When more than one justification tag appears on a line, the last one is used. A justification close-tag indicates that
a line is to be the last one with that justification, and only applies if that justification is active.
The supported tags are:
Code:
- <i></i> Italics
- <u></u> Underline
- <rgba r g b a></rgba> Color. Sets current rendering color to that specified by parameters. Parameters may be either floating point values between 0.0 and 1.0 inclusive, or 8-bit integer values between 0 and 255 inclusive. All parameters must be in one format or the other. The </rgba> tag does not restore the previously set <rgba> color, but instead restores the default color used to render the text. (Example tag: <rgba 0.4 0.5 0.6 0.7>)
- <left></left> Left-justified text.
- <center></center> Centered text.
- <right></right> Right-justified text.
- <pre></pre> Preformatted. Similar to HTML <pre> tag, except this one only causes all tags to be ignored until a subsequent </pre> tag is seen.
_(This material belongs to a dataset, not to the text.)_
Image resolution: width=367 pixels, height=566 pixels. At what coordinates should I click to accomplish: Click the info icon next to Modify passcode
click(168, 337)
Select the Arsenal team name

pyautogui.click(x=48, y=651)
For links into Tech and BuildingType encyclopedia entries, just like in the SitRep text:
<tech [string]>
<building [string]>
<encyclopedia [string]>
Where [string] is the name of the Tech, BuildingType, or other Encyclopedia entry (the name from the XML formatted definition, not the language-specific translated name). Currently, there is no Encyclopedia, but as you can see I've built in support for it from the beginning. This will appear as regular text (translated text, not the XML stuff), but will work like a link does in most web browsers: if you roll over it with the mouse, it will appear underlined, and clicking on it will "follow the link", just like in the SitRep.